Using OpenCV ANN MLP to Train a Model on Iris Flower Dataset

Even though OpenCV is mainly a Computer Vision Library, it still contains a large set of very powerful mathematical functions, optimization algorithms and even GUI utilities that can be useful in other applications as well. Besides the fact that it’s open source and has a very permissive license, the emphasis on speed and performance which has always been the main goal of OpenCV, makes it even more appealing for commercial grade applications. That was my main motivation behind writing this post, and I want to walk you through it with a classical machine learning example, that is training a multilayer perceptron to classify Iris Flower Dataset entries.



First things first, let’s get the dataset from the following link:

https://archive.ics.uci.edu/ml/machine-learning-databases/iris/iris.data

We’re going to have to perform a one-hot encoding of the class labels to make it compatible with MLP classification first. Let’s say we use the following mappings:

  • Iris-setosa = 1.0,0.0,0.0
  • Iris-versicolor = 0.0,1.0,0.0
  • Iris-virginica = 0.0,0.0,1.0

Just open the downloaded iris.data file and replace labels with their one-hot encoding equivalents.

Now let’s go through the actual code. We’re going to start by reading in the data:

auto trainData = cv::ml::TrainData::loadFromCSV("iris_one_hot_encoded.data", 0, 4, 7);

This loads the training data from CSV into memory. The number of header lines in the CSV file are zero, the class labels start at index 4 and end at 7.

We can split the data into training and test by using the following code:

trainData->setTrainTestSplitRatio(0.75, true);

75% of the data will be dedicated to training the model, and the remaining 25% we’ll keep for testing it afterwards.

We can set up the network as easily as it’s seen in the following code:

int nFeatures = trainData->getNVars();
int nClasses = trainData->getResponses().cols;

Mat_<int> layers(4,1);
layers(0) = nFeatures;     // input
layers(1) = nClasses * 32;  // hidden
layers(2) = nClasses * 16;  // hidden
layers(3) = nClasses;      // output, 1 pin per class.
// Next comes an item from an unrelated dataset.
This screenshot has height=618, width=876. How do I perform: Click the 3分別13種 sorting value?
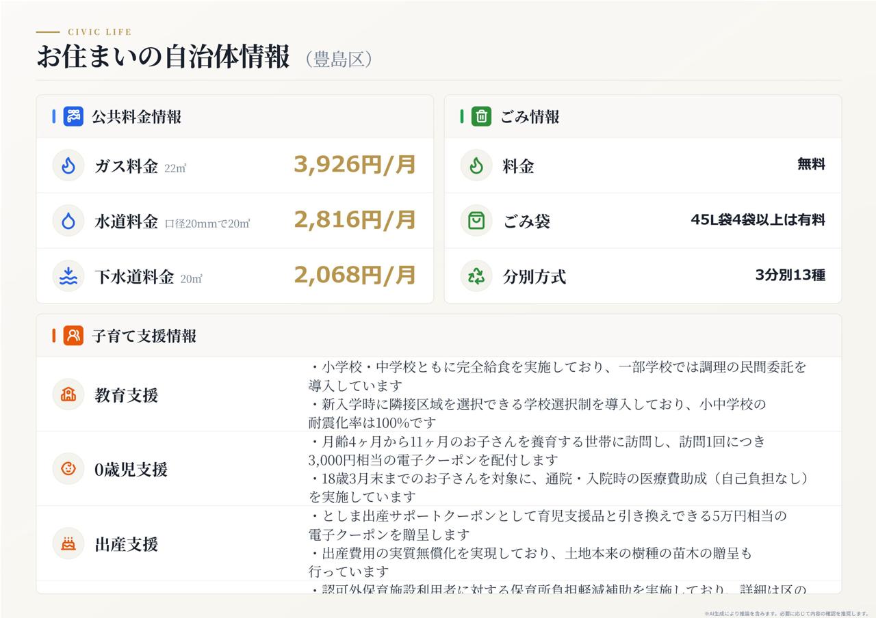tap(790, 276)
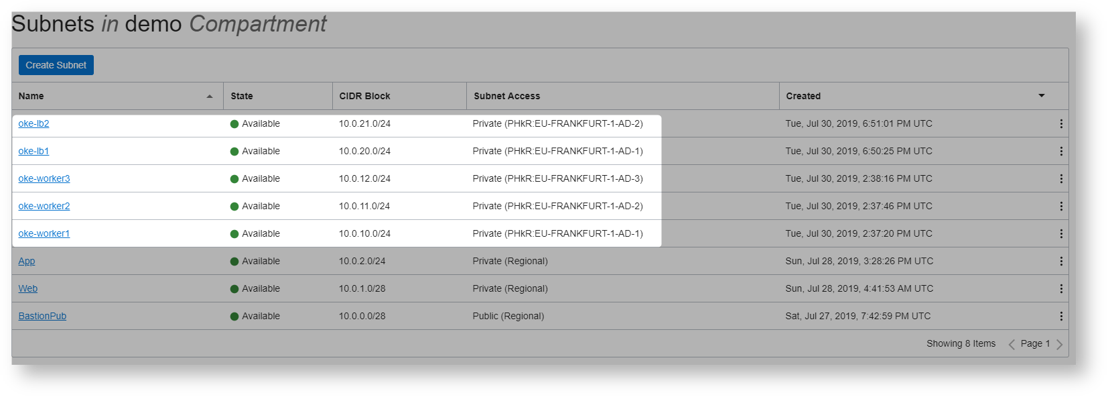
Task: Open the oke-worker3 subnet link
Action: point(44,179)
auto ann = ml::ANN_MLP::create();
ann->setLayerSizes(layers);
ann->setActivationFunction(ml::ANN_MLP::SIGMOID_SYM, 0, 0);
ann->setTermCriteria(TermCriteria(TermCriteria::MAX_ITER + TermCriteria::EPS, 500, 0.0001));
ann->setTrainMethod(ml::ANN_MLP::BACKPROP, 0.0001);

Let’s quickly recap what we just did. We started by getting the number of features and classes from the data. Obviously, we already know the answer is 4 and 3, but we used the proper method of getting it from trainData. Then we did set up the input and output layers accordingly, plus two hidden layers. For activation function, we used the sigmoid function and set the number of training epochs to 500. The training methid is going to be the Backpropagation algorithm. Note that these parameters are just some random examples and you can most certainly play around to get better results.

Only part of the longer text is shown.